Treatment: Non-Surgical

  • Rest to relieve symptoms
  • Anti-inflammatory medications are prescribed to relieve pain and inflammation: e.g. Ibuprofen, Naprosyn
  • Rehabilitations and home exercises are given to strengthen the rotator cuff muscles

If these conservative measures are insufficient, your physician may recommend arthroscopic surgery.

Treatment: Surgical

If the injury is confined to the rim itself, without involving the tendon, the shoulder is still stable. The surgeon will remove the torn flap and correct any other associated problems. If the tear extends into the biceps tendon or if the tendon is detached, the result is an unstable joint. The surgeon will need to repair and reattach the tendon using absorbable tacks, wires or sutures.

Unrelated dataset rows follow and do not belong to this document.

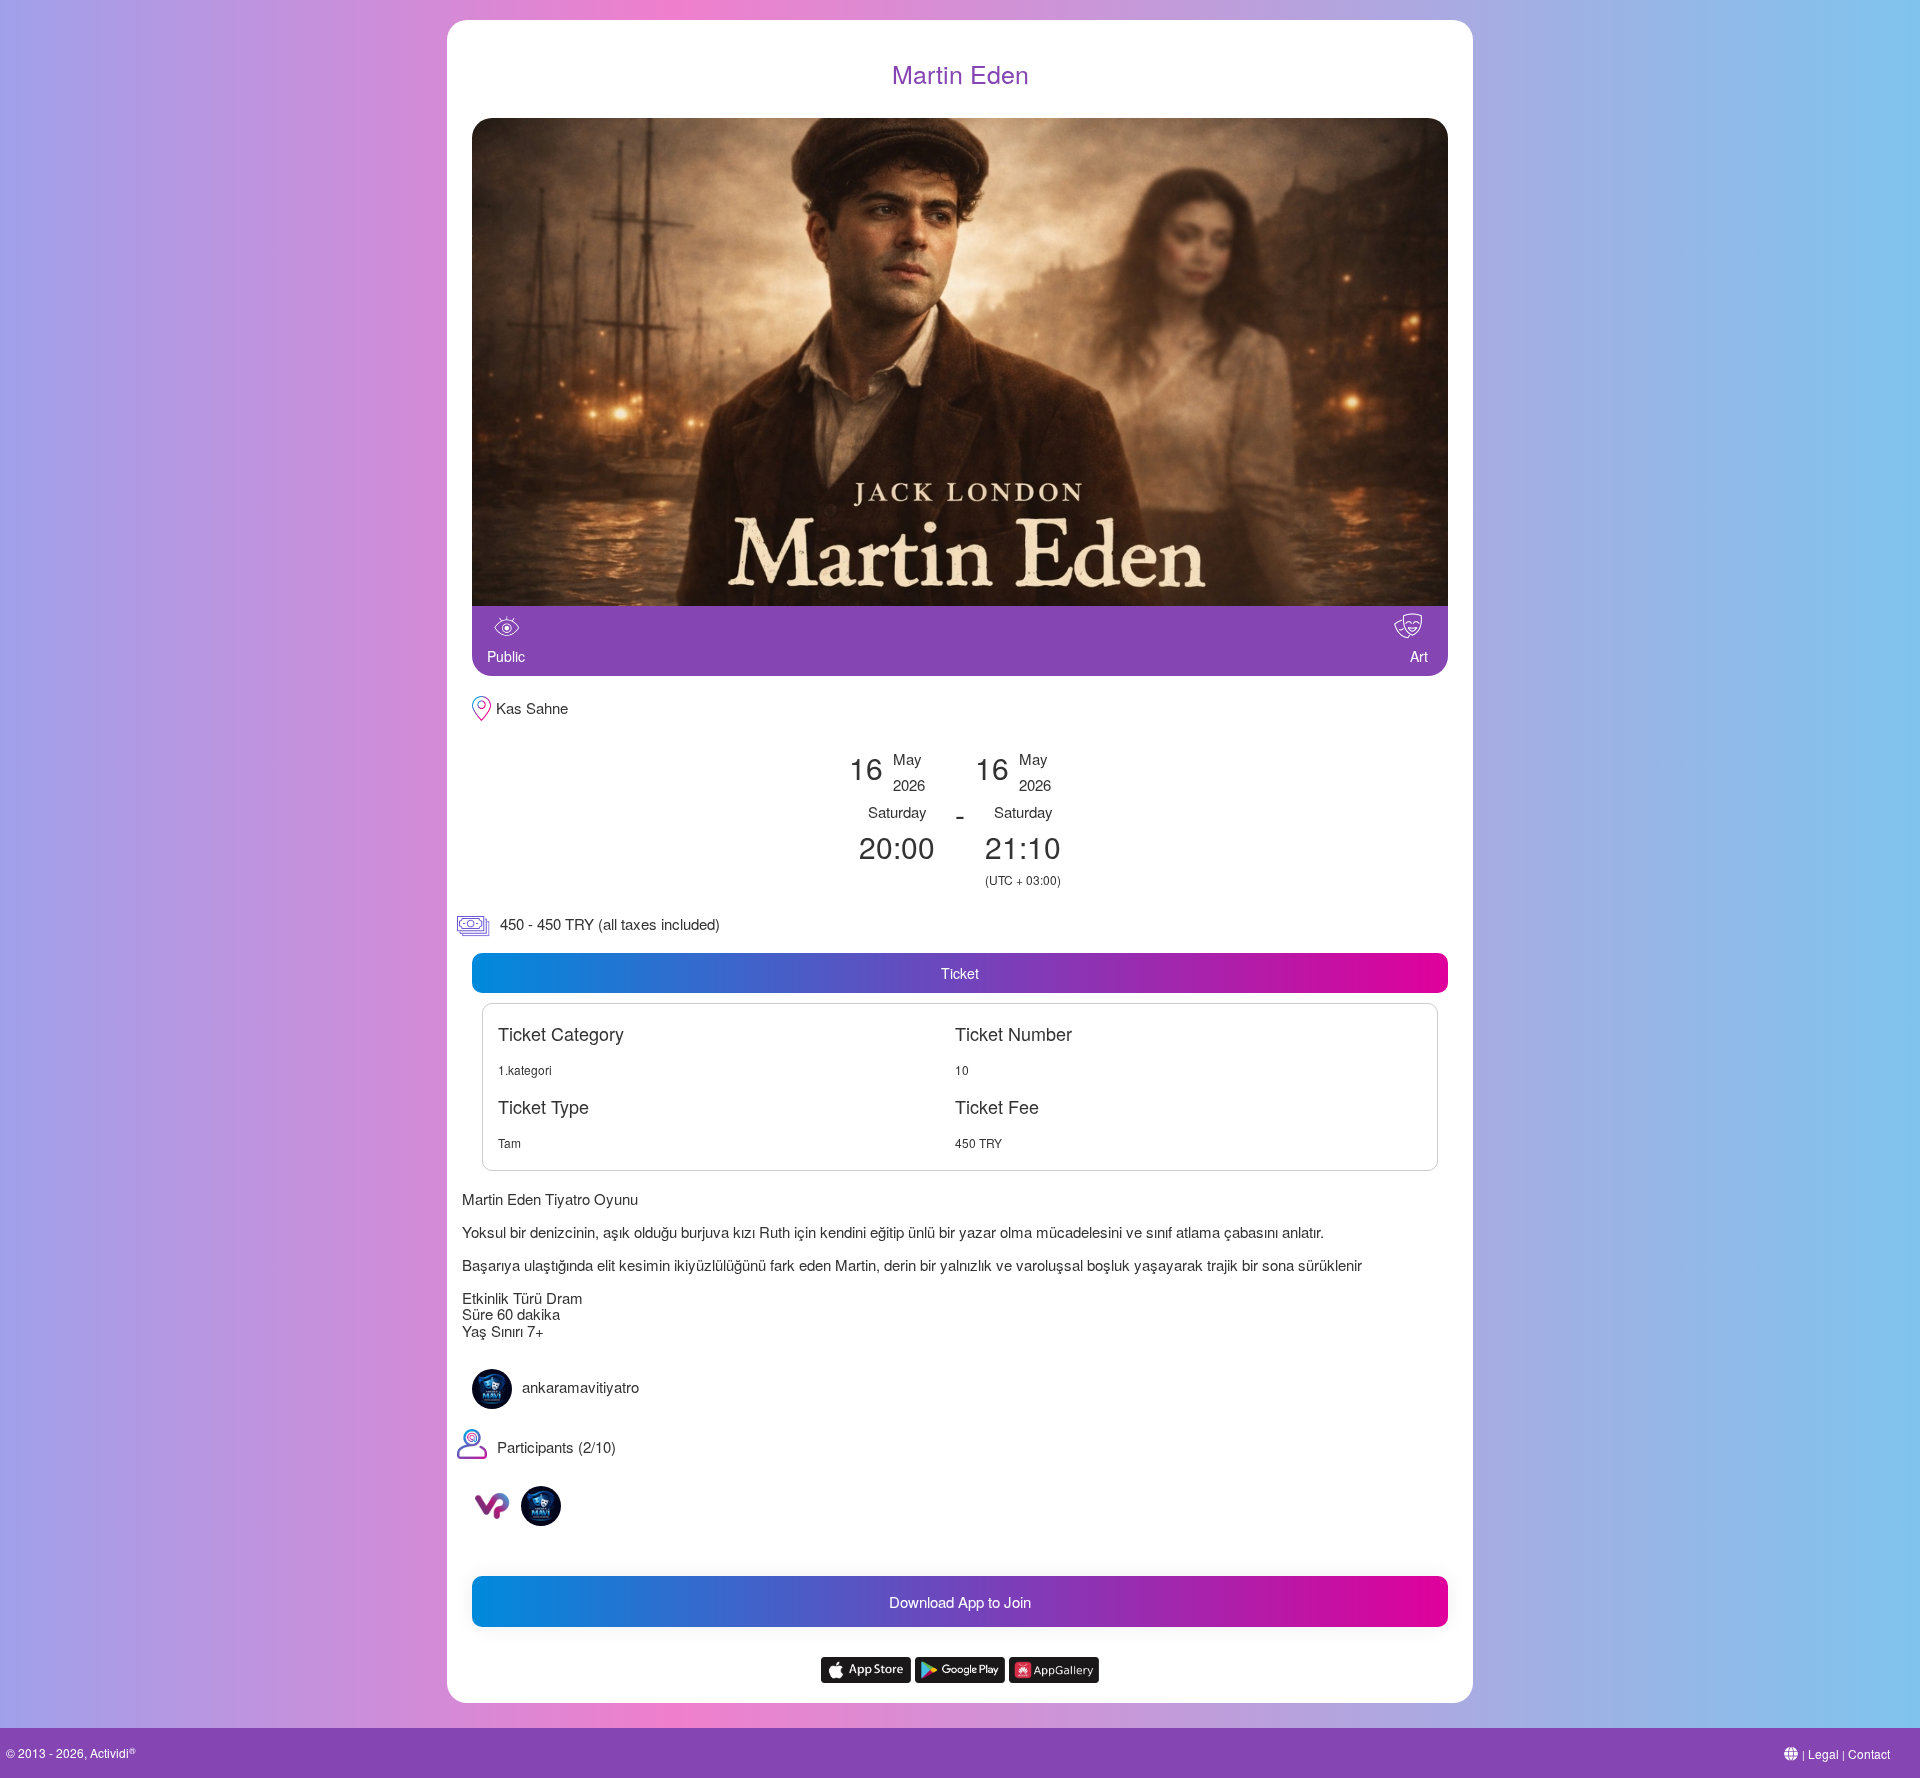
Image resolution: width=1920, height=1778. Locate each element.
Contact (1869, 1753)
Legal (1823, 1753)
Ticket (960, 973)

Tears below the middle of the socket are also associated with shoulder instability. The surgeon will reattach the ligament and tighten the shoulder socket by folding over and "pleating" the tissues.

Rehabilitation after shoulder surgery

After surgery, you will need to keep your shoulder in a sling for three to four weeks. Your physician will also recommend that you begin gentle, passive, pain-free range-of-motion exercises.

Once the sling is removed, you will need to do motion and flexibility exercises and gradually start to strengthen your biceps. Athletes can usually begin doing sports-specific exercises after six weeks, although it will be three to four months before the shoulder is fully healed.